文体は、軽々しい。パンキッシュである。アナーキーin the UK。
〈はじめに〉で、「近代看護の母」とか「クリミアの天使」と呼ばれ「道徳の教科書みたいなイメージ」で、「世のため、ひとのため、清く、正しく、美しく…そういうのにはヘドが出る」、と思い込んでいたパンクな栗原氏は、「ナイチンゲールの自伝的小説…を読んで、びっくり仰天。このひとぶっとんでいるよ。…イメージがひっくり返されたのだ」とおっしゃる。(p.4)
イギリスの上流階級、大富豪の娘に産まれたナイチンゲールは、「結婚を拒否しつづけ、看護の道をきりひらく。男に依存しなくても、女は生きていける。…あとさきなんて考えなくていい、没落してもいい。いざ看護婦になれば、感染症がひろがっているその現場に。みすから進んで身を投じていく。たとえそれで命を落としても…」と、まあ、鼻息が荒い。
彼女は「近代的な人間を超えてしまっているのかもしれない」。合理的な将来のリスクの心配など突き抜けてしまっている。栗原氏は、「ニーチェのことばを借りて、それを「超人」と呼」びたいという。
「19世紀のイギリスに「超人」があらわれた。はりつけ、上等。このひとを見よ。えらいこっちゃ。わたしが世界を救うんだ。自分の将来をかなぐり捨て、看護のいまを生きていく。ケアの炎をまき散らす。その火の粉を浴びて、あなたも私も続々と「超人」に生まれ変わっていく。
みんなナイチンゲールだよ。

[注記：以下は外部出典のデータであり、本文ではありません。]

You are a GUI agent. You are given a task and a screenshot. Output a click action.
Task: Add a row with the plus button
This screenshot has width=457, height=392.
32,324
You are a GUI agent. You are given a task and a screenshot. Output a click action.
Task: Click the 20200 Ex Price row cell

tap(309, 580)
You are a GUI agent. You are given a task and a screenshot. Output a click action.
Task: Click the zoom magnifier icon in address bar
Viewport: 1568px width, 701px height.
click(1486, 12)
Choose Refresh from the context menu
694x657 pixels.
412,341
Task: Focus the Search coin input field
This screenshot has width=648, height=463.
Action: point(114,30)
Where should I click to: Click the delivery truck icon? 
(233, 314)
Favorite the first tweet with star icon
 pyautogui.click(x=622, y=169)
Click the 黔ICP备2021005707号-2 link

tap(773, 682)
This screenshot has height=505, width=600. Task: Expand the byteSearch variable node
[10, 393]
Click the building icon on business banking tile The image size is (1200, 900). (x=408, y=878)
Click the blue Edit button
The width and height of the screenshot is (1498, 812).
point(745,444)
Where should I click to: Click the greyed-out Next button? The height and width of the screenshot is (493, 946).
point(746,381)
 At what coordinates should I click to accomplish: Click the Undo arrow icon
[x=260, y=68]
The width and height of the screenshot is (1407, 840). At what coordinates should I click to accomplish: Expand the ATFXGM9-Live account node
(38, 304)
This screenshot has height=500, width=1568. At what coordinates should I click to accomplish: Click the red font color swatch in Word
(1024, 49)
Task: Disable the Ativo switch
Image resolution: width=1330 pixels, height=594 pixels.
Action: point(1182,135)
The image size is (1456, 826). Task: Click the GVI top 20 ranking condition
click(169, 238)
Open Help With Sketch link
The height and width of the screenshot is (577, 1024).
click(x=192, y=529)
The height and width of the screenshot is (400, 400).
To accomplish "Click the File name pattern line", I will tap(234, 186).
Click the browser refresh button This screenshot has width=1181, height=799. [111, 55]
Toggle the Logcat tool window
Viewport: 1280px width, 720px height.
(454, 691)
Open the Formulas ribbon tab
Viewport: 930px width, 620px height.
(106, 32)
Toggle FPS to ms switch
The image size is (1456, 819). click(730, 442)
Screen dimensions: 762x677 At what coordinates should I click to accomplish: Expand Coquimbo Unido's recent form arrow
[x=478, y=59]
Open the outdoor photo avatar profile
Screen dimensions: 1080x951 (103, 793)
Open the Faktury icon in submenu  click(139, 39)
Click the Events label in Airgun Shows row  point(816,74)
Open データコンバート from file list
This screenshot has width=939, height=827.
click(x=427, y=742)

いくぜ。」(はじめにp.5)
さあ、ここから、極上の、ぶっ飛んだライブが始まる。
中身は読んでのお楽しみ。
さて、終章、本文の最後に、アナキスト栗原康氏は、「国家にケアを奪われるな」(p.256)と記す。
ケアは、マニュアルとかルールとかに縛られた型どおりの作業ではない、人間と人間が交わり合う根源的なエネルギーに満ちた営みである、ということだろうか。
この書物は、日本のアナキストが、連合王国のアナキストを描いたパンクな一冊、というべきだろう。
〈おわりに〉のエピグラフとして、ランボーの詩「永遠」から「また見つかった、何が、永遠が、海と溶けあう太陽が」が引かれる。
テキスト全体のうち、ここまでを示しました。